Mr Watt said the later learned at the incident debriefing the next day, his lifesaver helper was also a policeman who tried desperately to resuscitate the man.
“I’ve had him on top of the boogie board with his face in the air,” he said.
“We were trying to swim back in but you were just fighting against the rip itself.”
He said eventually a young female lifesaver arrived on a rescue board and they managed to haul the man on there and take him back to shore.
Mr Watt said the conditions had been so tricky he had assisted another swimmer in trouble earlier in the day and “there were another two the next day in the morning”.
He said this later incident happened around 6am, as he was swimming with flippers a couple of swimmers were drifting out in a rip before he brought them back to safety.
“It was a bit hectic, but I’ve been back to Noosa and I’m coming back in September,” Mr Watt said.
MICHAEL JOHN WATT CERTIFICATE OF MERIT
The bravery citation reads: At 5.55pm Mr Watt was on Noosa Main Beach, Queensland when he saw a man approximately 50m from shore floating face down in the water.
The beach conditions at the time were treacherous and a northerly breeze was creating large waves onto Noosa Main Beach.
The large volume of water pushing onto the beach created a well-known and regular sweeping rip.
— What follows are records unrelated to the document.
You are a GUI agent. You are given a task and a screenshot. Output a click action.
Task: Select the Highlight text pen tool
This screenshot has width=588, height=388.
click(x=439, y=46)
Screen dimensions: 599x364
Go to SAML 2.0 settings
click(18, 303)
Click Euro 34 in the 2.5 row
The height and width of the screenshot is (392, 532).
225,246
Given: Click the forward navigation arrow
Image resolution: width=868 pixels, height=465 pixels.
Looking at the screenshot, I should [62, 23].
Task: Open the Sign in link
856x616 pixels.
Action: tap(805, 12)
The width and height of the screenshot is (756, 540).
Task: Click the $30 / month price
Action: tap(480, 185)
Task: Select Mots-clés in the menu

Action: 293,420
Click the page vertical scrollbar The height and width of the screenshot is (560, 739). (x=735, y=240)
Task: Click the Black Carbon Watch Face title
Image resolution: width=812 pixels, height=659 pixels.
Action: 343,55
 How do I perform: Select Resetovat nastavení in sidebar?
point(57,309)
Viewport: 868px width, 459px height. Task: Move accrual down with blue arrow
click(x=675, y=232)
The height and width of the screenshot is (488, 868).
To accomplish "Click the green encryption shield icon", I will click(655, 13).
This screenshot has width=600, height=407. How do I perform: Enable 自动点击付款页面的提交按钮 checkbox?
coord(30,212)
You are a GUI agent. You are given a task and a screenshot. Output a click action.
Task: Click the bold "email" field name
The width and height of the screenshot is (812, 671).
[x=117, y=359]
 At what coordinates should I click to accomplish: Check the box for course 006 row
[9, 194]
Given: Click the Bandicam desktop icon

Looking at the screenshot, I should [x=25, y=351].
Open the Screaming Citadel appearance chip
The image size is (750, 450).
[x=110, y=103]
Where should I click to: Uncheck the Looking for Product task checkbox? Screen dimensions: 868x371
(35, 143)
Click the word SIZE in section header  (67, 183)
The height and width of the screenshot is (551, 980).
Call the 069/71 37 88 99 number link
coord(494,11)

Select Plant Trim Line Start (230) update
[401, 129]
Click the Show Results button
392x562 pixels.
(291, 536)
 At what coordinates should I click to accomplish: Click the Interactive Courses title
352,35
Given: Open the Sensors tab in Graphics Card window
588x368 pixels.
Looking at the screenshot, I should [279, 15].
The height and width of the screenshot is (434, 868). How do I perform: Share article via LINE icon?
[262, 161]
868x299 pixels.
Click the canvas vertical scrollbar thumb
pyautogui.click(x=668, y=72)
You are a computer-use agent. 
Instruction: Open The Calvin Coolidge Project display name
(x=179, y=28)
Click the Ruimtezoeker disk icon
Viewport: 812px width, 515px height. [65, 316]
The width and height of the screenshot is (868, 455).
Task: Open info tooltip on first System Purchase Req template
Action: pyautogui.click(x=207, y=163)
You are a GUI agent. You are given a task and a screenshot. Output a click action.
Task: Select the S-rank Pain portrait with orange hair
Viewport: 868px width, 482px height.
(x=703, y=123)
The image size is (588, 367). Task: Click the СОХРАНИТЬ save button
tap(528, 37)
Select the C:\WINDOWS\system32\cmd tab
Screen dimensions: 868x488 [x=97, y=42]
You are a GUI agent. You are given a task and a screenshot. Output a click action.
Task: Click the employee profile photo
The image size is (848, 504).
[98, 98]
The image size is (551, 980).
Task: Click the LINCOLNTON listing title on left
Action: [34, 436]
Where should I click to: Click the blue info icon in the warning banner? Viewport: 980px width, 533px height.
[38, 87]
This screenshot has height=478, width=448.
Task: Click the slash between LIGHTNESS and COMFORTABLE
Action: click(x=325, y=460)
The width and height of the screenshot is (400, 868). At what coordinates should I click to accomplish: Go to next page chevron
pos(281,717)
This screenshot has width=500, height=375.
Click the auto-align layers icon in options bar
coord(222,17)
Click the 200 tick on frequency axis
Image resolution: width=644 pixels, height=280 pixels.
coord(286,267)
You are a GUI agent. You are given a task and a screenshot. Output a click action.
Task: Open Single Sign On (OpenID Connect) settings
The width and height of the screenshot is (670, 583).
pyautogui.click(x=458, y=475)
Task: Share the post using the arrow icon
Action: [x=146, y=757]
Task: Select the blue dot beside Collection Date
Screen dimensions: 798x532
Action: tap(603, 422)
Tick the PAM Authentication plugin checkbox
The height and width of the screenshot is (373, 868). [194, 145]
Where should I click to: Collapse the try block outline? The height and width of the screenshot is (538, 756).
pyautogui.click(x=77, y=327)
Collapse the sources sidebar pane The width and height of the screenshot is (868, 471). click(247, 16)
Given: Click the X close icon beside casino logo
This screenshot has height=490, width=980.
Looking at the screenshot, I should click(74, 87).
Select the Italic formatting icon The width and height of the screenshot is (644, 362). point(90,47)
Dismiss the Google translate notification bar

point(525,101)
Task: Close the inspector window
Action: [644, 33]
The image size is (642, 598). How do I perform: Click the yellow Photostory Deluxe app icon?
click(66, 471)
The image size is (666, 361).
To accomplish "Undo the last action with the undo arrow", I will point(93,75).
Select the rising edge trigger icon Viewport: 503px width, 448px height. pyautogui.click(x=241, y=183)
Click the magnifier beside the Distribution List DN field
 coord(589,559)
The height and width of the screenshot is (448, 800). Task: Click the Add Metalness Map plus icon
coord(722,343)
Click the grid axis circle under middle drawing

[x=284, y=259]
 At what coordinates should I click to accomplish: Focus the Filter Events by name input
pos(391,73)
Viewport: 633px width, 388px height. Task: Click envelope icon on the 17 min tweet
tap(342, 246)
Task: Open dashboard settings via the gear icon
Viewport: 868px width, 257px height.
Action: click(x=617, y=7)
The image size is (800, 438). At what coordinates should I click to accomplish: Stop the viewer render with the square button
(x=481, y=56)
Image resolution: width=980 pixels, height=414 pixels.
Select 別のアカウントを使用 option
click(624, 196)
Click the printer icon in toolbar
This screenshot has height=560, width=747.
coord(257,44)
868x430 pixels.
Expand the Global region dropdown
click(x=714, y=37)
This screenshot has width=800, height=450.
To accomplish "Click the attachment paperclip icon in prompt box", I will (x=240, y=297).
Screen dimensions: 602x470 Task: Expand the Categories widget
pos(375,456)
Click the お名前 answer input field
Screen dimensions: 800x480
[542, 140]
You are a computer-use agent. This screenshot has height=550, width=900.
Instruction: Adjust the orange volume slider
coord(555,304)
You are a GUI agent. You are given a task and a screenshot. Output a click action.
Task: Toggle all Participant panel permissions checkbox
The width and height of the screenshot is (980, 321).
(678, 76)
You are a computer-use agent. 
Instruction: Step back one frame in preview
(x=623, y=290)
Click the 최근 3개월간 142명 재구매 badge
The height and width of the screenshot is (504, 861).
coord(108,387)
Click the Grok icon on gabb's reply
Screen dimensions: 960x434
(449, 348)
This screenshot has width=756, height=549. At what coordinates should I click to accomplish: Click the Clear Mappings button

The beach at the time was not patrolled by lifeguards.
Mr Watt grabbed a boogie board and ran into the water and swam out to the man. An off-duty lifesaver from Noosa SLSC also swam out to the man.
Both Mr Watt and the off-duty life saver turned the man over and put him on the boogie board to keep his head out of the water. The lifesaver attempted CPR on the man while Mr Watt held him onto the boogie board. Both men tried to return the man to shore but the current was too strong and the men were unable to make any headway against the rip.
Another off-duty lifesaver went to help on her training board. All three then managed to get the unconscious man onto the training board. The female off-duty life saver was then able to return the man to shore. Sadly, the man passed away at the scene.